I love the temples, the gardens, the food, the Kung fu movies and glittering skyscapes. And yet during our time here a party-selected leader was introduced not elected, a man was imprisoned for sharing his beliefs, a politician’s massive corruption was exposed and all sites we visited have been approved by the government as being appropriate for tourists.

I have conflicting feelings about this country, but this trip showed me how little I knew about China before I came. I still feel like I only have the first glimmers of understanding. Still, even the polluted sky feels heavy and oppressive. My need to return here is muted. I am fascinated by China, but have not fallen in love with the country, despite the delightful people, food and culture. I am thrilled I had a chance to experience it for myself. Not everyone gets to see other places in person and make up their own minds about foreign policy issues. My mind is actually less made up, which is sometimes an even bigger adjustment. Learning more about a culture, any culture, while refraining from judgement, leads us to respect and understanding that is impossible to achieve otherwise.

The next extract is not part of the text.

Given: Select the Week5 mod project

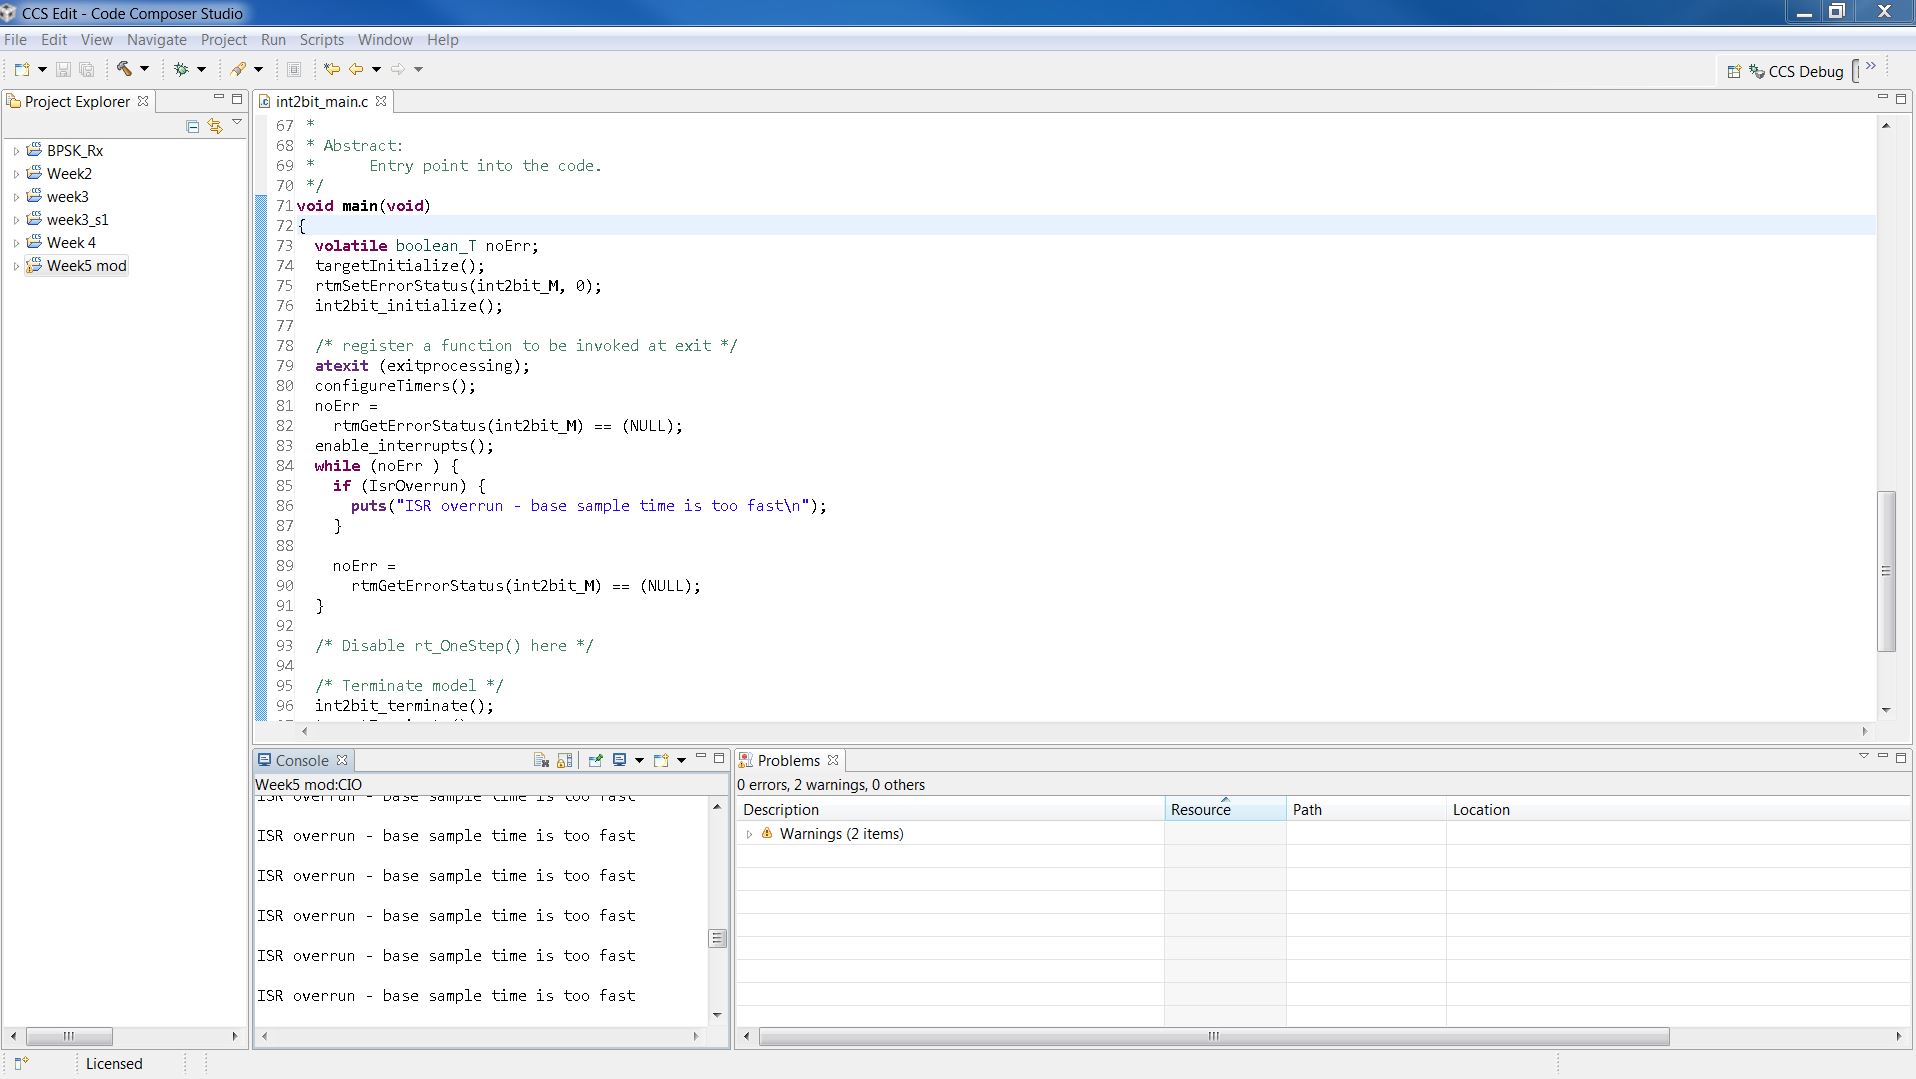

It’s time to go home. We’re boarding a plane in a few hours, and I feel inspired, educated and homesick. I was hurting for exploration and a challenge; China surpassed my expectations. I also learned just how dramatically my priorities have shifted. My need to travel, to wander and to seek the unknown has given way to the exquisite delights of kissing my husband good morning, Tess’ warm face snuggled into my neck and the sound of the lake on stormy days. Travel will always inspire me, and will always figure in my life. But for now, my greatest joy resides at home – and so will I. Homeward ho!

2 thoughts on “China’s paradox

  1. I haven’t been by for a couple weeks and can’t believe how big Tess is! Maggey, I don’t know how you did it! I am prepping for a trip to San Fran on Sunday and am sad to think of how much I’ll miss Lilia and it’s only 3 days away That first snuggle back is going to be amazing for both of you 🙂 Safe travels!

  2. Hi from the Daniels family! We were just thinking about you-Tess is a beauty! Those eyes are amazing and she’s such a big girl!!! (it’s been a while since we visited your site) Have a wonderful Thanksgiving-you are so blessed!